> **What you should do**: Exact wording is needed for every line from the one holding "The image size" to the end of the records below; write those lines out and omit the pictures.

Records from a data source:

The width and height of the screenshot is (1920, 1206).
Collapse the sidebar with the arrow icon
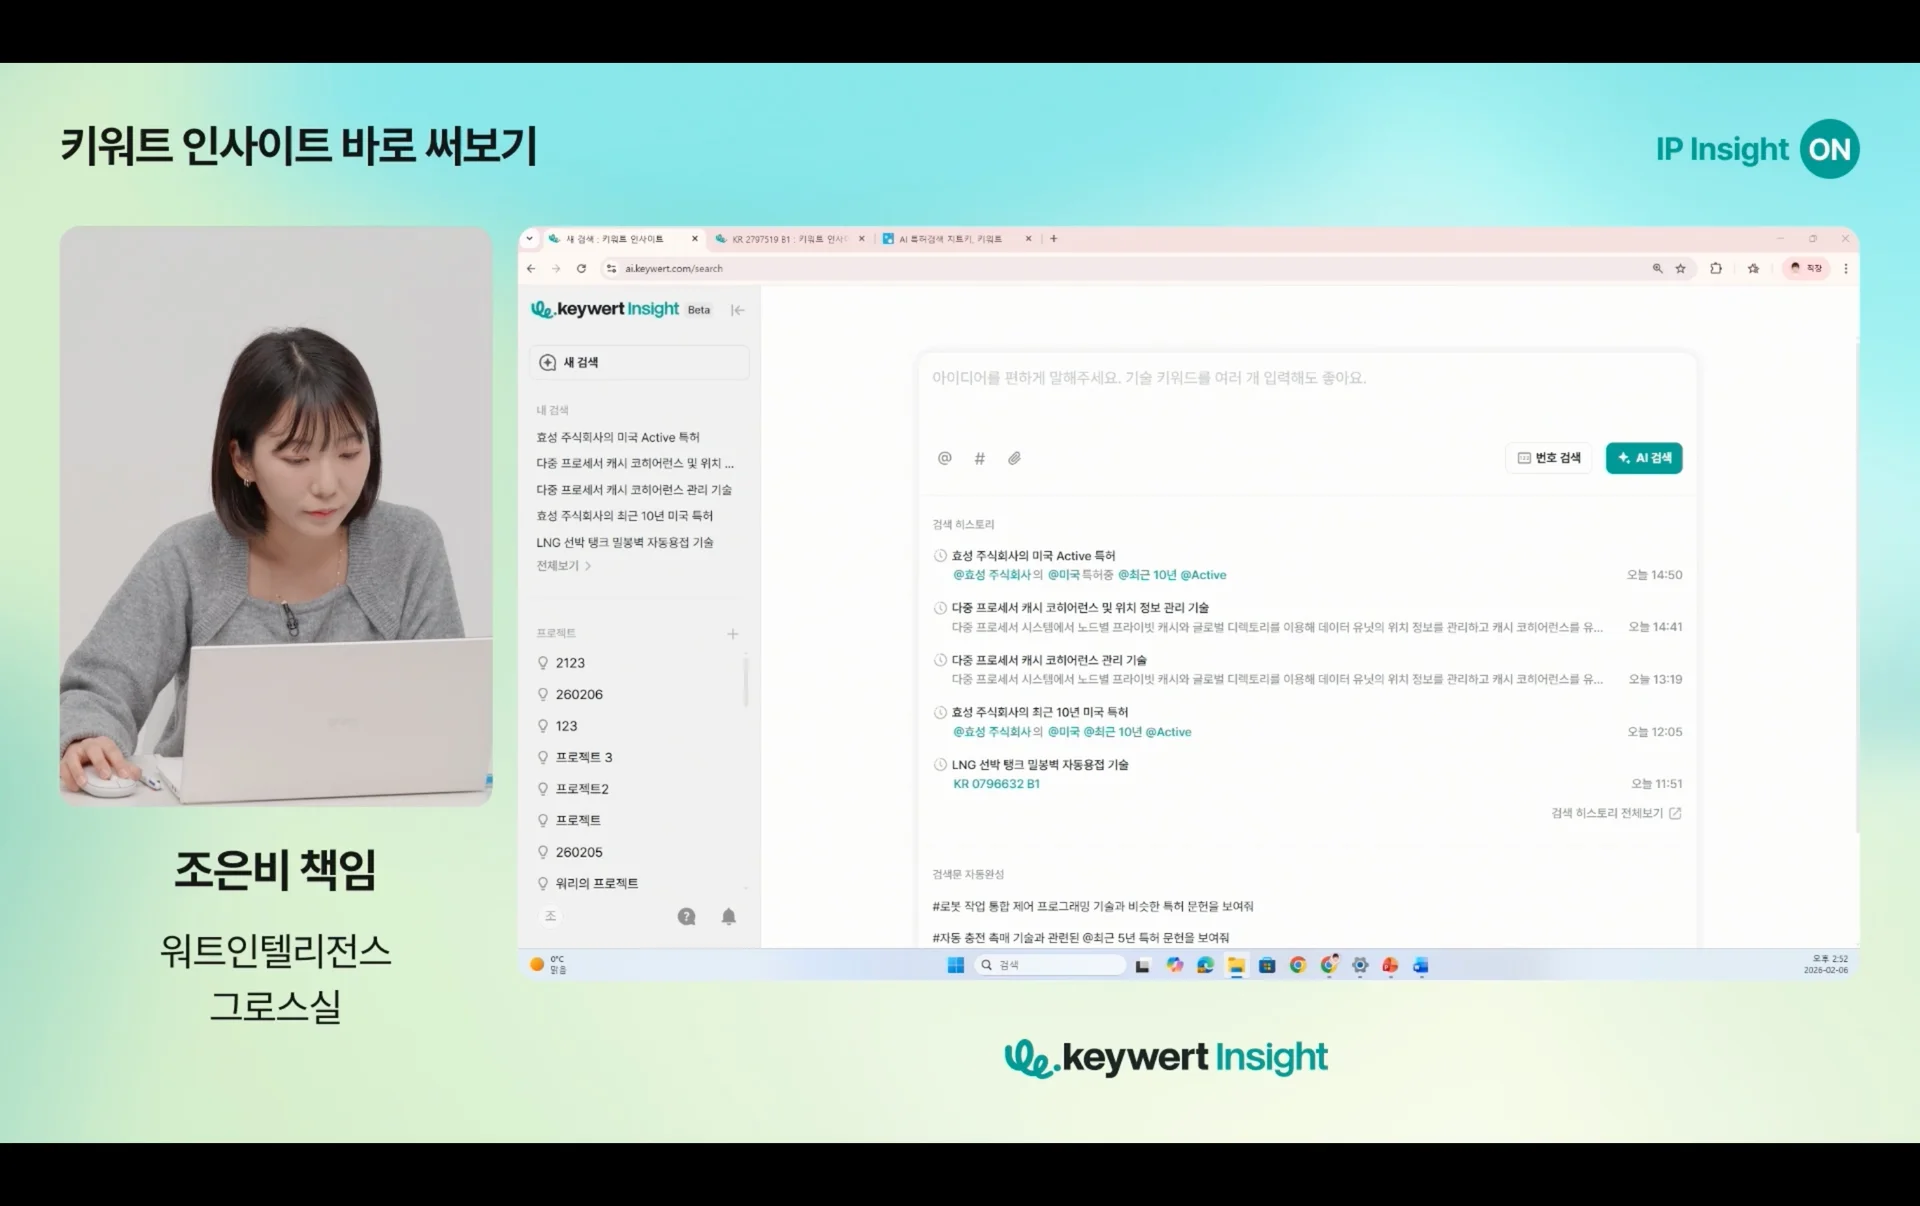coord(737,310)
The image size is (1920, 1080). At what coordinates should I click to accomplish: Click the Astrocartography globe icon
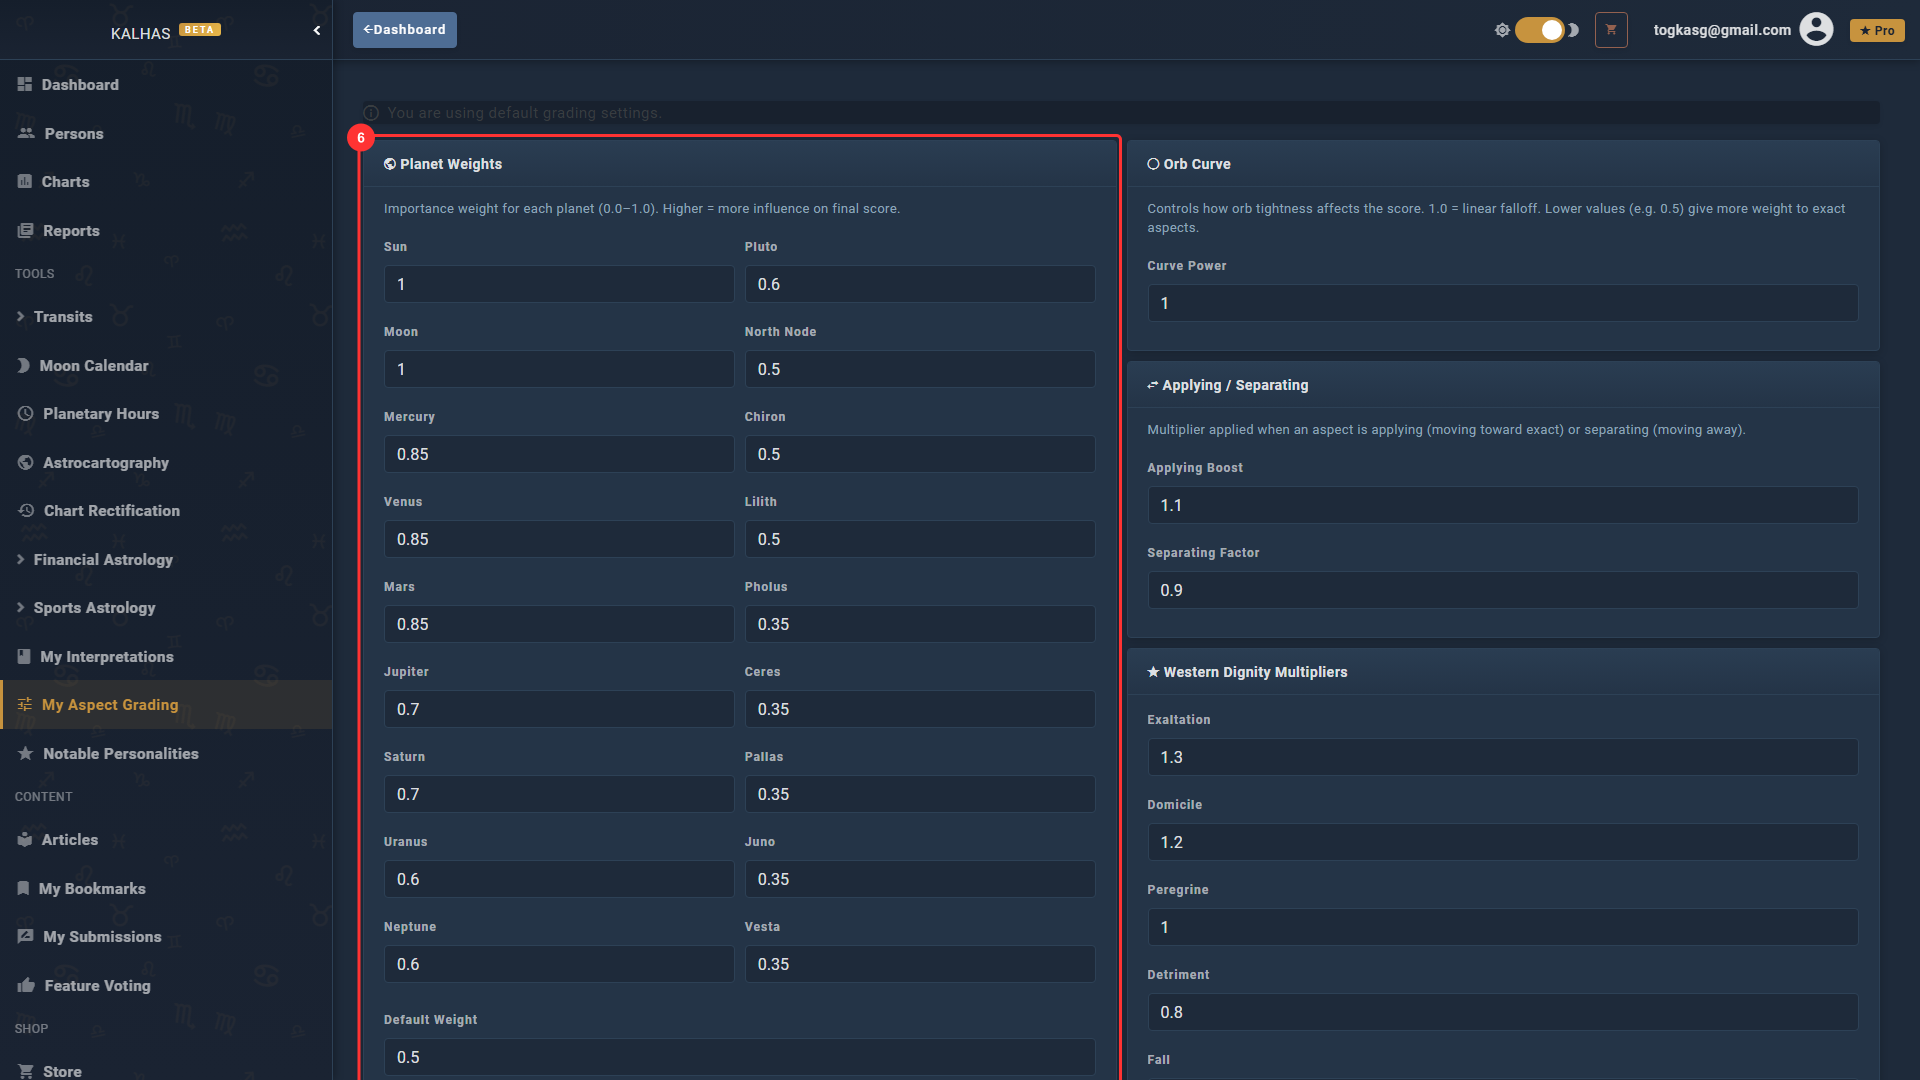click(x=26, y=463)
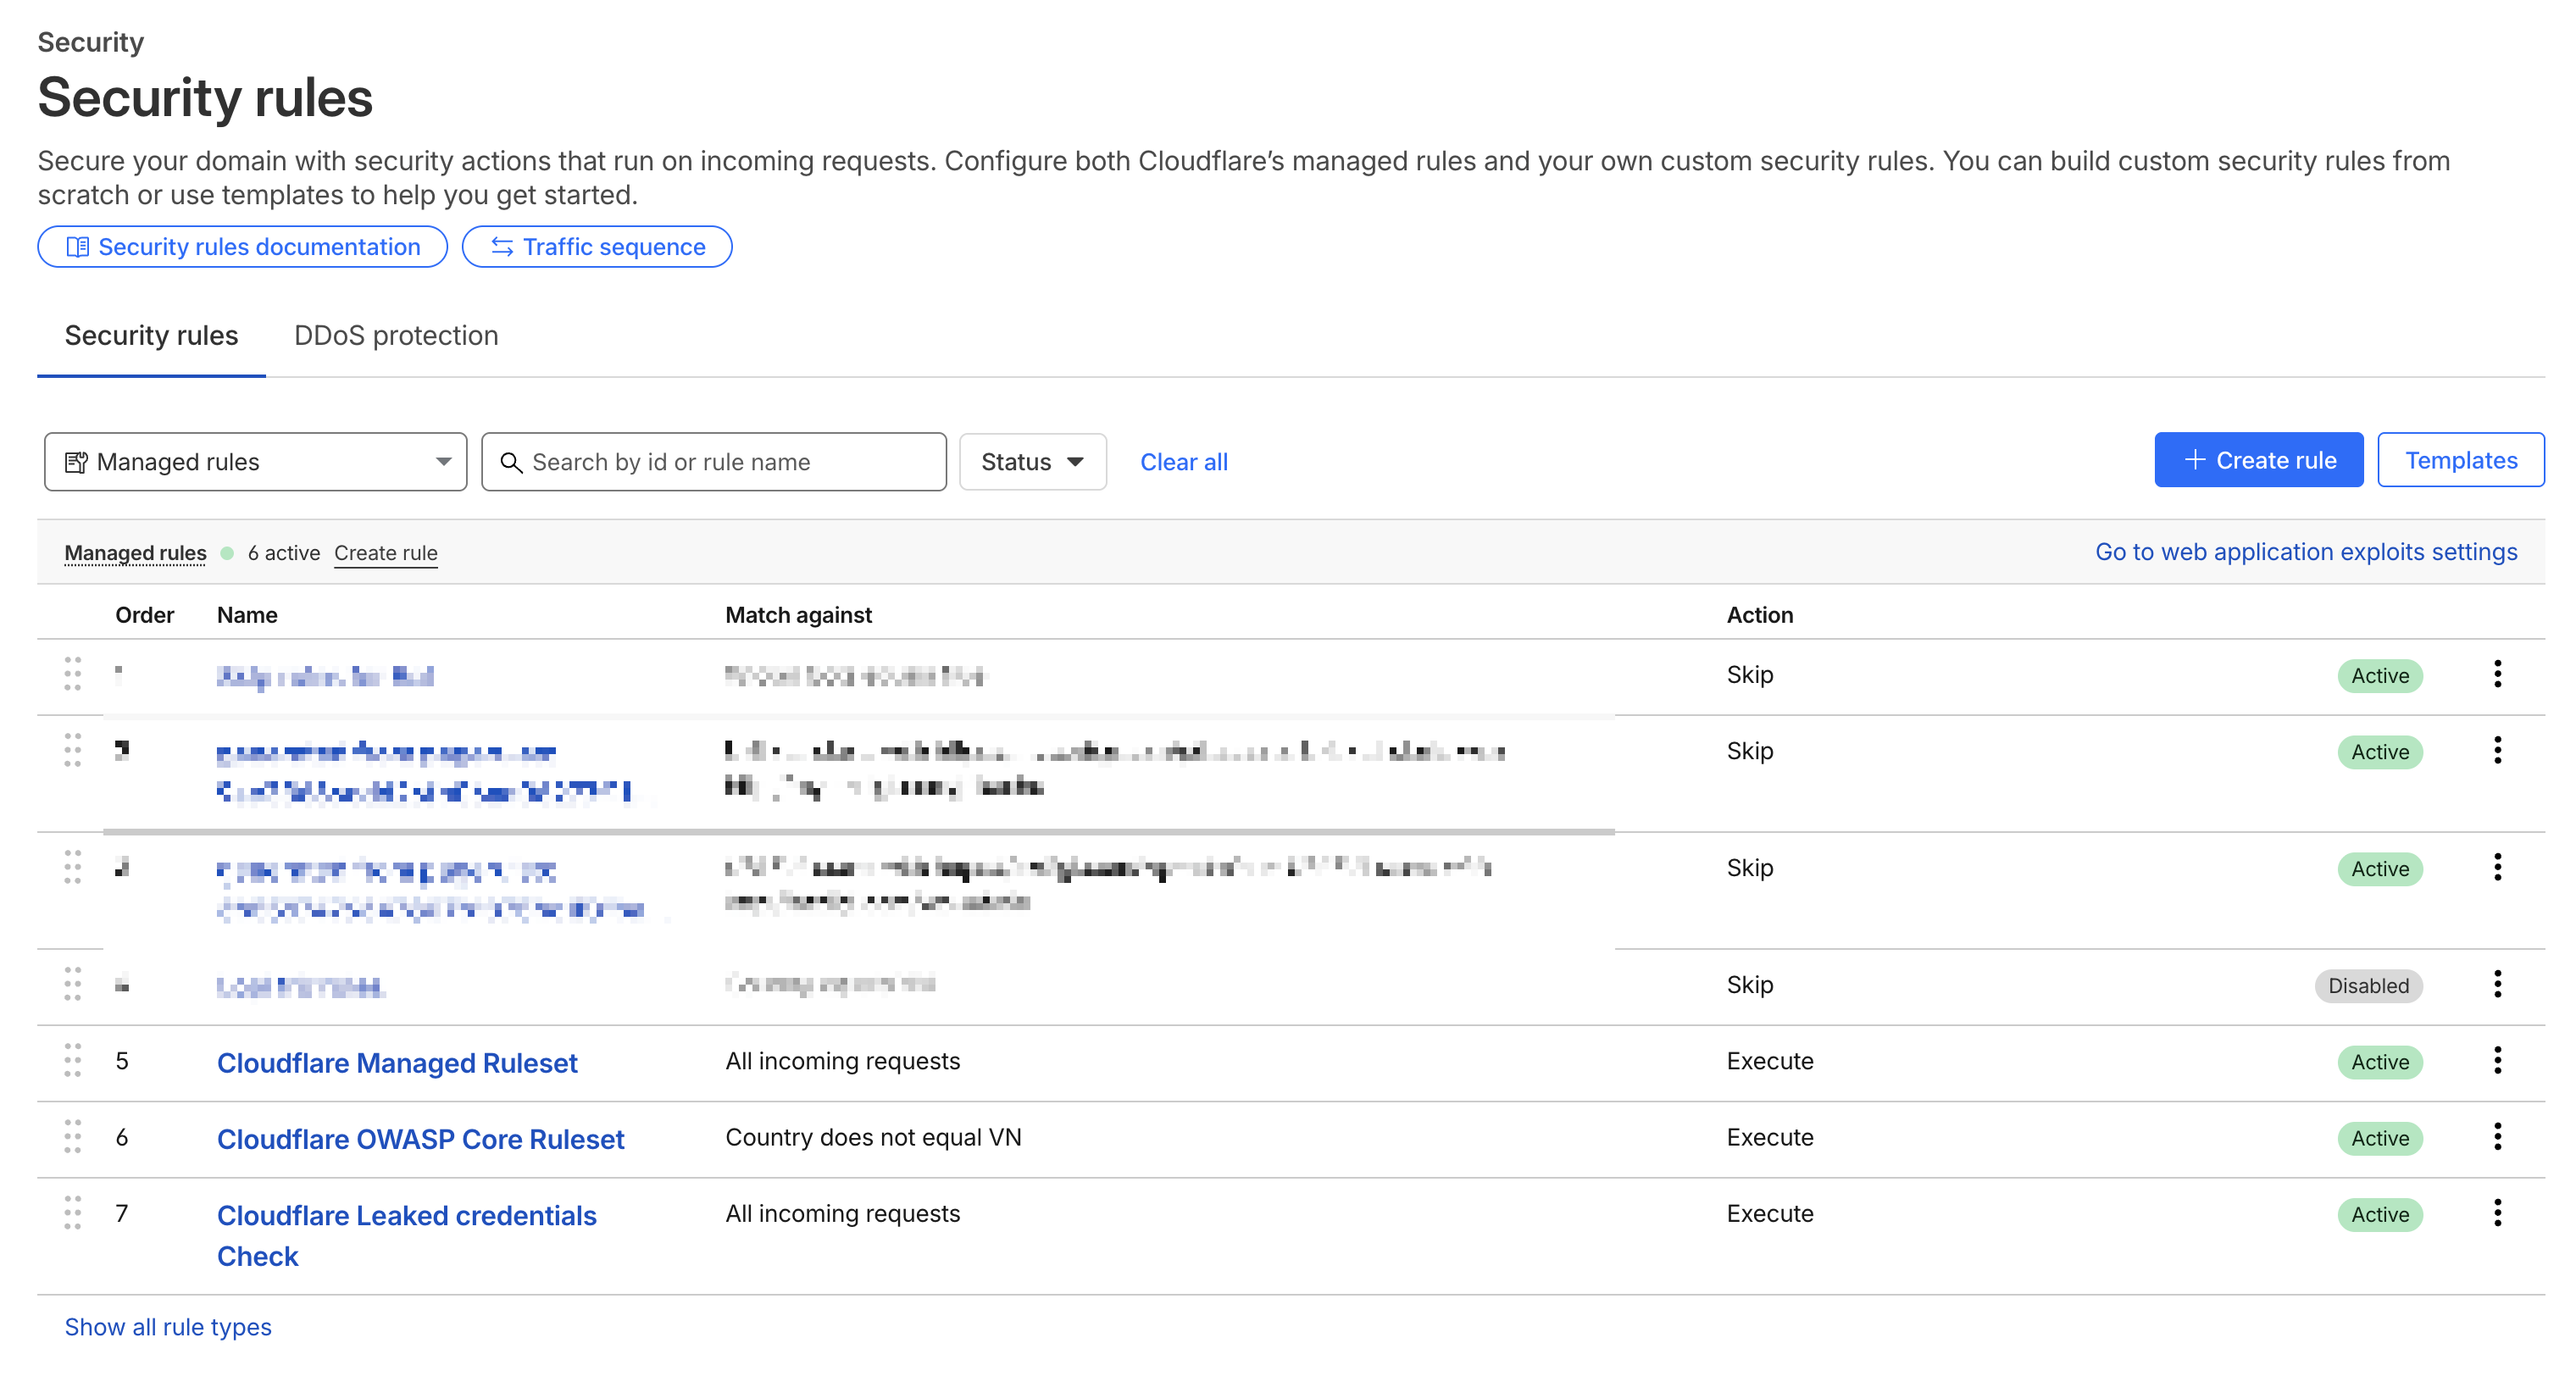Open three-dot menu for Cloudflare Managed Ruleset
The height and width of the screenshot is (1393, 2576).
click(2496, 1060)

> **Task solution**:
The image size is (1920, 1080). At what coordinates should I click to accomplish: Click the Astrocartography globe icon
click(x=26, y=463)
Open three-dot menu for Cloudflare Managed Ruleset
The height and width of the screenshot is (1393, 2576).
click(2496, 1060)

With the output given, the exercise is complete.